2. Bactériologie
Toutes les brucelles ont en commun d'être de très petits bacilles (moins de 1 μm de long), immobiles, non sporulés et ne gardant pas la coloration de Gram ; elles ne se développent qu'en aérobiose et certaines exigent une atmosphère contenant de 5 à 10 p. 100 de CO2. La culture est toujours meilleure sur certains milieux, tels que gélose-sérum-glucose, milieu au foie, gélose-pomme de terre. La plupart de leurs propriétés biochimiques sont « négatives » (absence de pouvoir protéolytique, pas de production d'indole ni de coagulation du lait, pas d'utilisation des glucides dans les conditions habituelles, etc.).

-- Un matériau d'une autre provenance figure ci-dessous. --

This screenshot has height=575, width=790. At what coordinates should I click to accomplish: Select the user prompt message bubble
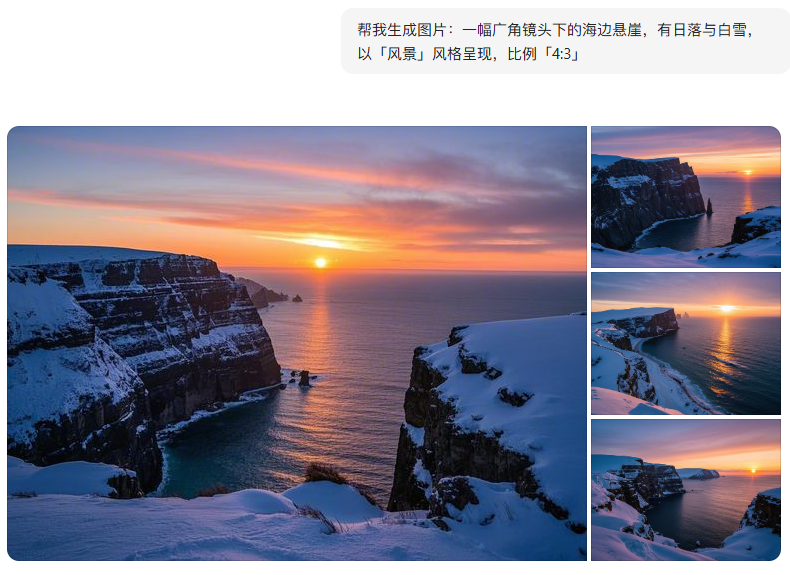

Il est possible de différencier les trois variétés de brucelles par certaines épreuves (exigence en CO2, production d'H2S, action bactériologique de colorants tels que thionine ou fuchsine, agglutination par les sérums expérimentaux mono-spécifiques, etc.).
Les brucelles ne sécrètent aucune exotoxine.
Certains animaux de laboratoire comme le cobaye et le lapin sont sensibles à l'inoculation expérimentale ; les oiseaux sont résistants, mais leurs embryons sont très sensibles.